How John Keells Group’s DE&I Vision is Changing the Corporate Landscape

A group of leaders representing some of the key industry verticles of Sri Lanka’s largest listed conglomerate, John Keells Group, share insights into the Group’s commitment towards diversity, equity, and inclusion (DE&I), particularly in empowering women, increasing female participation in the workforce, challenging societal norms, and creating an environment that fosters growth and leadership opportunities for women.

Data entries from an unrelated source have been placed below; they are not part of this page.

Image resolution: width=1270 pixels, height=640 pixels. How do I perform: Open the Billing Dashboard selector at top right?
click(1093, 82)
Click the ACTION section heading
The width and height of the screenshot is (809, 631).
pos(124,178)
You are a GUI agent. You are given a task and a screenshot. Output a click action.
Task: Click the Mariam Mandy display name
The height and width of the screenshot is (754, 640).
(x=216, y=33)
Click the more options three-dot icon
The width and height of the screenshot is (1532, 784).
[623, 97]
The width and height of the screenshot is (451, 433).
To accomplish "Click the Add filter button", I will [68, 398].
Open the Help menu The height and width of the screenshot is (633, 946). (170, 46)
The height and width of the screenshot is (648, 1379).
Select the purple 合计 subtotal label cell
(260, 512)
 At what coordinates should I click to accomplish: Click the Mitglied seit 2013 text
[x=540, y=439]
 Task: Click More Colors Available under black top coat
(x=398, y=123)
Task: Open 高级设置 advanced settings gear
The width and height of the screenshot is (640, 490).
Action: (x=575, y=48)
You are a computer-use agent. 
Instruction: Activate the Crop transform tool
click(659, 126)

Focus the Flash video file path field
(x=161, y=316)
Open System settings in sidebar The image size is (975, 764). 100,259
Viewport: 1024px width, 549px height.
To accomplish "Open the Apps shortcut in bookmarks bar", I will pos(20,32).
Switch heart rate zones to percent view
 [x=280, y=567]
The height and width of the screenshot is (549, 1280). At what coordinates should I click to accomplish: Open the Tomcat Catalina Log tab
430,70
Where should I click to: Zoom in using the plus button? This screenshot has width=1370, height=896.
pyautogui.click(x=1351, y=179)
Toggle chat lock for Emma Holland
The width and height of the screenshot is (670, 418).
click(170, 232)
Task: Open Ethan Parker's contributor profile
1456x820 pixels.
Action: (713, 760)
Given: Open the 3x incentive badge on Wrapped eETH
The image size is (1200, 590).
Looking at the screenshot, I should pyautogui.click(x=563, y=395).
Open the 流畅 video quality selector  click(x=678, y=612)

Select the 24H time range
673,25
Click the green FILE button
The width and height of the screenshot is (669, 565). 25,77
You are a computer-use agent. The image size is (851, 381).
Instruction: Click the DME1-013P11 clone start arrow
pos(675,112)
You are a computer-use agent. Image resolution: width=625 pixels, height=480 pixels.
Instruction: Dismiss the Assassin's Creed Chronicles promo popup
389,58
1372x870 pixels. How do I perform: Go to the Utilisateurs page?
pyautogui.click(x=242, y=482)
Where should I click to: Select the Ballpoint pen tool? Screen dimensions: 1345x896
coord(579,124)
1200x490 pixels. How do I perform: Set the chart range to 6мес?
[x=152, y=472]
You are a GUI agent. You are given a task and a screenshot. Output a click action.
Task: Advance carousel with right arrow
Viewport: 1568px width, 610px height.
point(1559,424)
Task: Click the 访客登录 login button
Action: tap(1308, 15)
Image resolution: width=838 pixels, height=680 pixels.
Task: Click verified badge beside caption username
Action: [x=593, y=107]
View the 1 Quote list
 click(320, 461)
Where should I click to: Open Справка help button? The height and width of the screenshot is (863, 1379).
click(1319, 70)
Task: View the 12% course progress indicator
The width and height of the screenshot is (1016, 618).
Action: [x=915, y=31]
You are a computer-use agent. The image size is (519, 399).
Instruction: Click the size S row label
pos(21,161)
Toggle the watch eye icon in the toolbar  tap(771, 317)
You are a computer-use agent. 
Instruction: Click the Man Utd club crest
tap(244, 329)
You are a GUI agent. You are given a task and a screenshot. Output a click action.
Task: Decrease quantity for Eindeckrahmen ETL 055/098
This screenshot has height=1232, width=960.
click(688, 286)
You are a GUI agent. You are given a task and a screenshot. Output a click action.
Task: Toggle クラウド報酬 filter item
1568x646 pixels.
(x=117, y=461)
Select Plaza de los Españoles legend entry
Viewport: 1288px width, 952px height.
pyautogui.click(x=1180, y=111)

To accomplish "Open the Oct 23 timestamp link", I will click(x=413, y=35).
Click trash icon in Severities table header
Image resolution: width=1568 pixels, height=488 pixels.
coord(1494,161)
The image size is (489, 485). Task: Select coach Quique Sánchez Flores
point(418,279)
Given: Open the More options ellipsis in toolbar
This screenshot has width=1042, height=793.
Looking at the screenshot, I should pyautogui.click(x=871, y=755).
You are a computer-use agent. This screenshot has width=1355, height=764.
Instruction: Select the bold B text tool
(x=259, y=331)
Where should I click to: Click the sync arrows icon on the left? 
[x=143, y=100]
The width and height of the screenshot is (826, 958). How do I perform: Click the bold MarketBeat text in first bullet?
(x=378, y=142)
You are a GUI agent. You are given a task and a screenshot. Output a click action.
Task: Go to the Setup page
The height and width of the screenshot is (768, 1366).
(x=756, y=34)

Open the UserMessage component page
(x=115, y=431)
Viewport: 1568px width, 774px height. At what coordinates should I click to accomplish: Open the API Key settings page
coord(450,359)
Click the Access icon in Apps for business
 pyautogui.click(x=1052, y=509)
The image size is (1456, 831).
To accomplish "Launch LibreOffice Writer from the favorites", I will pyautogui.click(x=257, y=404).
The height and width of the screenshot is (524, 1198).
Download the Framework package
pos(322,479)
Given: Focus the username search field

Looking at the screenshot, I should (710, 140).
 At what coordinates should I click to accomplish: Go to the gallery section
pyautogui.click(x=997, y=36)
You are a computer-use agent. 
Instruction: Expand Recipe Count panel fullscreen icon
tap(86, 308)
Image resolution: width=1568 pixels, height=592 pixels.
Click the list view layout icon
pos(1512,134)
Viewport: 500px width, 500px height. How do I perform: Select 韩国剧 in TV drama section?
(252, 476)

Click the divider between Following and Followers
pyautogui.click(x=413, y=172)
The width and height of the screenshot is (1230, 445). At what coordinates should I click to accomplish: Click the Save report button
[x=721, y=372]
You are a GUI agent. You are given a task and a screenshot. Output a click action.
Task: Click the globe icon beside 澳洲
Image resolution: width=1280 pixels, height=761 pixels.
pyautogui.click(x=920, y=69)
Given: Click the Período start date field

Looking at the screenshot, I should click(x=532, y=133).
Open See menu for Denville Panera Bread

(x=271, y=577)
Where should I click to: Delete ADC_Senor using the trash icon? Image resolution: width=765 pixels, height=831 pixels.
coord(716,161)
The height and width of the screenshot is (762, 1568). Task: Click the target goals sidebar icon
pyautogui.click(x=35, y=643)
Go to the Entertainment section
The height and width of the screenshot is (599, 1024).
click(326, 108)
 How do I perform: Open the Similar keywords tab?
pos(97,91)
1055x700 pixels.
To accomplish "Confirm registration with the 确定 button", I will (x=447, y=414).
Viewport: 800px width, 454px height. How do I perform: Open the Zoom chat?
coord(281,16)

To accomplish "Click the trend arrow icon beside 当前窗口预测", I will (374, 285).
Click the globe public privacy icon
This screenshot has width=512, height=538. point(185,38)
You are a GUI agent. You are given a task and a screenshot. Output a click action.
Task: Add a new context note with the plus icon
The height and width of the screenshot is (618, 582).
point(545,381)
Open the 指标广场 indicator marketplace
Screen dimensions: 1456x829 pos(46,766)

Playing a pivotal role in championing diversity within the organisation and sharing their insights with the Echelon team are Eneeshya Perera, Senior Strategist, Corporate Finance & Strategy and Senior Assistant Vice President, John Keells Group; Dilshani Edirisinghe, Head of Marketing – Beverages, Ceylon Cold Stores and Assistant Vice President, John Keells Group; Sriyangani Dhanapala, Director, Brand Development, Cinnamon Hotels & Resorts and Assistant Vice President, John Keells Group; Ranella Jayasuriya, Head of Private Label and Direct Imports, Jaykay Marketing Services and Assistant Vice President, John Keells Group; Dilini De Alwis, Chief Operating Officer-APAC Region, John Keells IT and Assistant Vice President, John Keells Group; Anushka Cooray, Senior Counsel, Group Legal and Senior Assistant Vice President, John Keells Group; Nayana Vithanawasam, Assistant Vice President – Pricing and Risk, Union Assurance and Assistant Vice President, John Keells Group; and Nelomi Tissera, Head of Treasury, Group Treasury and Senior Assistant Vice President, John Keells Group.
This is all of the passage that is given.